*What to do*
Reproduce the records that begin at the line containing "Click the word" and end with the line containing "click(x=211, y=100)", substituting "shipping preference" for "delivery preference" and leaving everything else unchanged. Omit the pictures from your answer.
— START Excerpted records —
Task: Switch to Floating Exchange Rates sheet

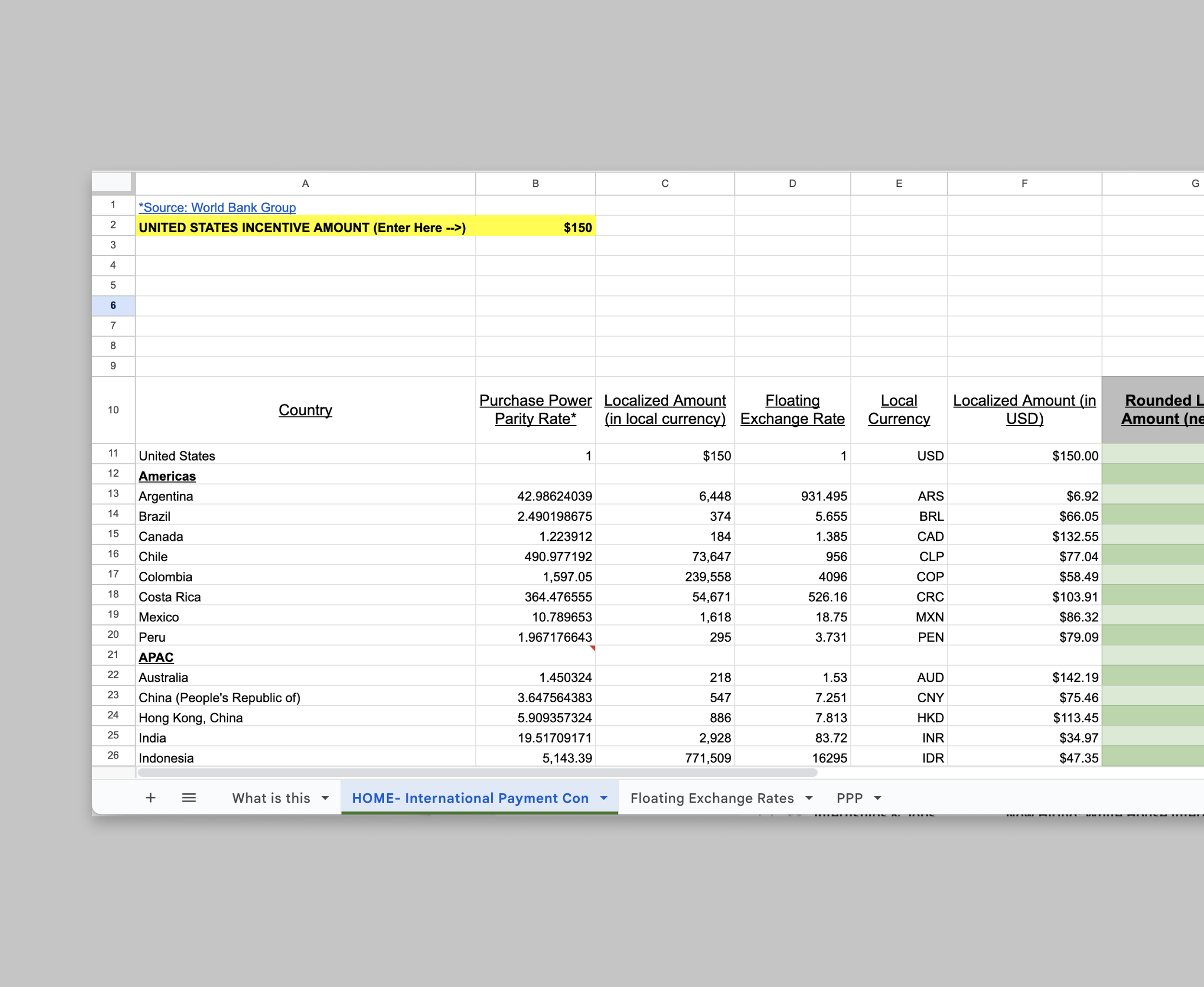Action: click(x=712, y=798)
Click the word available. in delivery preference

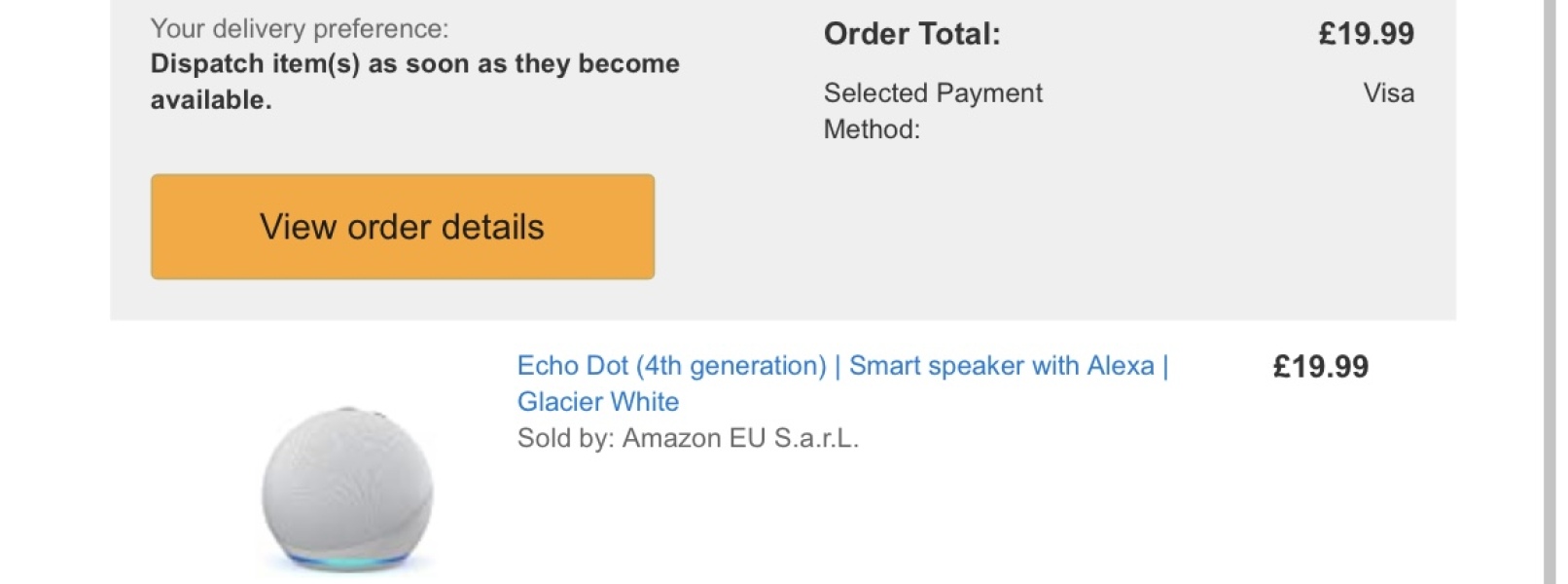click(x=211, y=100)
— END Excerpted records —
— START Excerpted records —
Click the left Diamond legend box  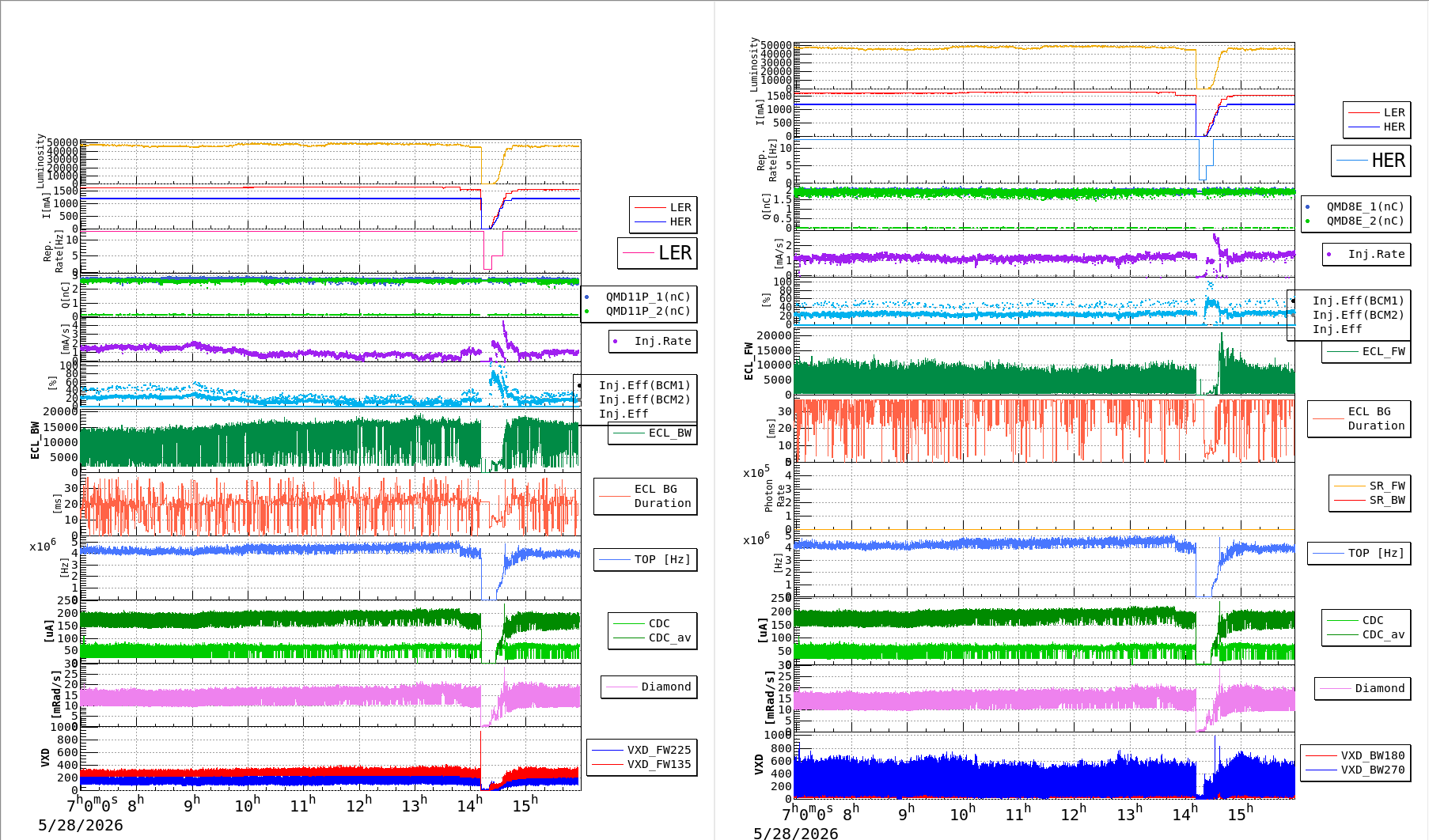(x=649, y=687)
— END Excerpted records —
*Solution for this problem*
Click the word available. in shipping preference

click(x=211, y=100)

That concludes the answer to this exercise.